In which case, perhaps the right reaction is “I should stop writing this column now”. I believe we may have had divided Parliaments the 1660s too. Shall we look up the stock market from then as well? But, no, Cowie ploughs on:
But human nature and market psychology have changed little. Ted Scott, director of UK strategy at F&C Investments, which runs some of Britain’s biggest investment trusts, said: “The initial reaction of both the equity and gilt markets to a hung parliament would probably be sharply negative.
What is soaring inflation, cratering profits, a rampant labour sector, a chronically inflexible and structurally unsound manufacturing sector, a government newly arrived to the difficulties of floating currency management, all of these things compared to Mighty Human Sentiment? In the 1970s, some companies fell to a Price Earnings ratio of about THREE. If the stock market ‘crashed’ 15% now, it would still be about 40% above the lows of March 2009.
He goes on to repeat a bunch of outofdate nonsense about ‘defending the pound’ (why? We want exports. Osborne wants exports! That’s why you Telegraph types hate the Euro!) and mortgage rates soaring (again, why? With long term inflation expectations at 3% or so, why? The article gets even worse when he wheels out Ros Altmann to do her usual pro-savers pitch: you know, how we might have been better off if interest rates had been 5% instead of 1% (imagine what the static money supply would have been in that case. Down 10% perhaps? Why do people always use the Telegraph to post their entries for the Worst Economic Advice of the Year competition?)
It looks like Hamish McRae is more sensible here: “The election will not ultimately determine the route of Britain’s recovery”

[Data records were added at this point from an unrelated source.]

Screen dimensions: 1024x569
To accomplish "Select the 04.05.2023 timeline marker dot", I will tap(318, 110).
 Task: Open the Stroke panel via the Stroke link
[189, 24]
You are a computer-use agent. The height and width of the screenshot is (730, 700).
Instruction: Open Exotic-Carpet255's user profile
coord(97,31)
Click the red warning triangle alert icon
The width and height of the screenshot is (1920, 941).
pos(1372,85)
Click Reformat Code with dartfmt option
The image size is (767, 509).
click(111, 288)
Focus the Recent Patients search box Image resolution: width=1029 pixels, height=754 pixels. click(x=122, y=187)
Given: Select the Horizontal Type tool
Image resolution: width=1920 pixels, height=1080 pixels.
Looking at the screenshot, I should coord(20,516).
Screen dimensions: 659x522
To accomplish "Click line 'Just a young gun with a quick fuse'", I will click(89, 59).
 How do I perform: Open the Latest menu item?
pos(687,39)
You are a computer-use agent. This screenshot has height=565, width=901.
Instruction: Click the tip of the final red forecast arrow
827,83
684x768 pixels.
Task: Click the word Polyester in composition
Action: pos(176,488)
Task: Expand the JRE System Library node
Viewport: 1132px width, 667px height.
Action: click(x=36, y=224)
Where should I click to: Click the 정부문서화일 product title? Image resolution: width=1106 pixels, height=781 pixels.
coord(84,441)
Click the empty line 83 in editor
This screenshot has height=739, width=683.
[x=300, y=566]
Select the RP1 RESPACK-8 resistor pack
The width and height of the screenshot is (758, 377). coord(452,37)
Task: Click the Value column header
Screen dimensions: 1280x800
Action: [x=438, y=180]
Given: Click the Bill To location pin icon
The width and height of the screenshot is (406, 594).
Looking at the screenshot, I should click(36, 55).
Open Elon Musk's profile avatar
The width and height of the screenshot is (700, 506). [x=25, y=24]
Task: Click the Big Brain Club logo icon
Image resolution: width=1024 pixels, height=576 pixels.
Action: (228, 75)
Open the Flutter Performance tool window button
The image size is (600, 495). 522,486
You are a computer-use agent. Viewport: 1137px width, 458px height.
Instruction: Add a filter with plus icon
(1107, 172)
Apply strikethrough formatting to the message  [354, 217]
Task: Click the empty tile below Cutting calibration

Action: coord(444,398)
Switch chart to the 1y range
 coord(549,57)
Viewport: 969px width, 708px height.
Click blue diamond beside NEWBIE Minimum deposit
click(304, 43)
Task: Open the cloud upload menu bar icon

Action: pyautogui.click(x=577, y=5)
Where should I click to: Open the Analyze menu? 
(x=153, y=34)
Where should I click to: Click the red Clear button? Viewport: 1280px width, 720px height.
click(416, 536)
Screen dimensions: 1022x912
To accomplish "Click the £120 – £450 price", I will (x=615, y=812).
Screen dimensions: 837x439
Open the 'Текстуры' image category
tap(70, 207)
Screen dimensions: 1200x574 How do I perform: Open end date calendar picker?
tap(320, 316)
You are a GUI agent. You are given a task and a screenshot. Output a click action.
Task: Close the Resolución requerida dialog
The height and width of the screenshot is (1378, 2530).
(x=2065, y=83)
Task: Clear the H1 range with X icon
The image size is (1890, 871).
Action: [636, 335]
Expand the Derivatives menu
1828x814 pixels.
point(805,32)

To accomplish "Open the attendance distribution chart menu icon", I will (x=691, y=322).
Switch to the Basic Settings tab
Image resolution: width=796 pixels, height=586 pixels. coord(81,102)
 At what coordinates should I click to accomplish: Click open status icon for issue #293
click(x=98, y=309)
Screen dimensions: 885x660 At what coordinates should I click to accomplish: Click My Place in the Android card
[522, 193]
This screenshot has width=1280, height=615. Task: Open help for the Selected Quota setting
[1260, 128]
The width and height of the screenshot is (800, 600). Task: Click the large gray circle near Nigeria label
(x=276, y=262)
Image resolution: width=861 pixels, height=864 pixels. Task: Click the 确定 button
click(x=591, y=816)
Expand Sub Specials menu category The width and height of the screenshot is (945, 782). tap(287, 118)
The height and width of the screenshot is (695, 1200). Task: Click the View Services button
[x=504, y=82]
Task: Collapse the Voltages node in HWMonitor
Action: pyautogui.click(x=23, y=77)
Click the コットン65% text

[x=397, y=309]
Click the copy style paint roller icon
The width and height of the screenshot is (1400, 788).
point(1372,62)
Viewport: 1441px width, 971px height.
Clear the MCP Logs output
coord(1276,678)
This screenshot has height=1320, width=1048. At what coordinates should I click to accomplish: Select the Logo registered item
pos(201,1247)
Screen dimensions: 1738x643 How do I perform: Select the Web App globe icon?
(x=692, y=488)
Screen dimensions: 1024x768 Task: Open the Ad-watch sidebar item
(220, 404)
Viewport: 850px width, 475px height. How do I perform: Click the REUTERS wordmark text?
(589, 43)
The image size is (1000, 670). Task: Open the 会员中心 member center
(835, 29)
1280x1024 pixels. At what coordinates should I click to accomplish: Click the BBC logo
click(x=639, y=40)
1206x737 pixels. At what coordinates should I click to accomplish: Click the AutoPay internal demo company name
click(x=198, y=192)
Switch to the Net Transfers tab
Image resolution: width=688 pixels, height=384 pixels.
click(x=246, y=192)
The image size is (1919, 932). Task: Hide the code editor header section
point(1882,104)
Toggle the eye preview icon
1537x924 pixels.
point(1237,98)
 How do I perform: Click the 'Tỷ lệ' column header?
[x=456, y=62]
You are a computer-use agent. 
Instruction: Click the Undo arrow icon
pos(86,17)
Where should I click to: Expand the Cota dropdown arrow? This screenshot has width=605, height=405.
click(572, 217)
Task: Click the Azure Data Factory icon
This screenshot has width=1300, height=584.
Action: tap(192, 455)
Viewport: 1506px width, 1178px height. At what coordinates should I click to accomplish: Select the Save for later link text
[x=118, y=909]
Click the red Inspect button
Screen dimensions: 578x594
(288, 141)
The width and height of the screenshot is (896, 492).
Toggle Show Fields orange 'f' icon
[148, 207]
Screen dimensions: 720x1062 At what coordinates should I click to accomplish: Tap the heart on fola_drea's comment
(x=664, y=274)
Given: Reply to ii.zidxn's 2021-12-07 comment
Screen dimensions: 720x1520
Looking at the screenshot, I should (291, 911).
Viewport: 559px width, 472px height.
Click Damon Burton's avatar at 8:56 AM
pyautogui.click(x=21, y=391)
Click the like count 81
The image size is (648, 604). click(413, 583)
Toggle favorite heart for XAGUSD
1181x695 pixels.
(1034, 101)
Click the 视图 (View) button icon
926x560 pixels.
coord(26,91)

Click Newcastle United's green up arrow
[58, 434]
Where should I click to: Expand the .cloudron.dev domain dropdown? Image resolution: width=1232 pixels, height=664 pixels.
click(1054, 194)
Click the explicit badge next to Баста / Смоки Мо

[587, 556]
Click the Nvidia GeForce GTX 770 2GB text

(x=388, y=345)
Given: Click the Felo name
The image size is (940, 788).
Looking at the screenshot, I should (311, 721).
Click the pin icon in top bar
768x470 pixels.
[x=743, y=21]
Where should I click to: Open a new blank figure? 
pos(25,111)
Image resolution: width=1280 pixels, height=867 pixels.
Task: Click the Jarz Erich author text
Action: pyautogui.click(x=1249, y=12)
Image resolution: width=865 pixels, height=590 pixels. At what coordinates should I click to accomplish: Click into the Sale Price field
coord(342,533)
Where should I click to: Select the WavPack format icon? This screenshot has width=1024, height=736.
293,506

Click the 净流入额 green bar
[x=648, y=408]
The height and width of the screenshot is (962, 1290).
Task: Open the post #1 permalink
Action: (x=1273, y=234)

we tend to overstate the significance of politics in determining economic outcomes. Of course the election matters; it just does not matter as much as it might seem . . . ome things have become clearer over the past couple of weeks. The most important is that the global recovery is broadening. The data is still uneven but then it is always uneven at this stage of the cycle. Corporate confidence in both the US and Europe seems more secure and I find that particularly comforting because many people in the business community were really quite frightened by the collapse of demand they found themselves confronting..
His column remains fixed on the World Economy.
Come back to the implications for financial markets. We can be reasonably sure of the recovery. We know that the world’s big companies have made big advances to their performance and efficiency. We have seen this confidence reflected in share prices.
How very very different from the 1970s. Pity for the Telegraph, who seem to spend an inordinate amount of their time fantasizing about us being back there.
UPDATE: A friend and FTE reader sends me a link to David Marquand, which puts it plainly:
There was a hung Parliament in 1974, but the circumstances then were so different from ours that it has no useful lessons for today.
Instead we get the 1924 precedents for hung parliaments. How did it go?
Baldwin made it clear that he would have no truck with any anti-Labour deal. Asquith did the same. As the leader of the largest party, Baldwin rightly stayed on as Prime Minister until the new Parliament met in January 1924. His Government drew up a King’s Speech. TheLabour and Liberal parties joined forces to vote it down. Baldwin then resigned, and the King, George V, sent for MacDonald, who formed a minority Government – the first Labour Government in British history. It turned out to be spectacularly successful abroad and boringly competent at home, an ideal combination for a party whose chief task was to prove that the country and the constitution were safe in its hands.
Read the whole fascinating article, unless you are Labour and queasy about the future.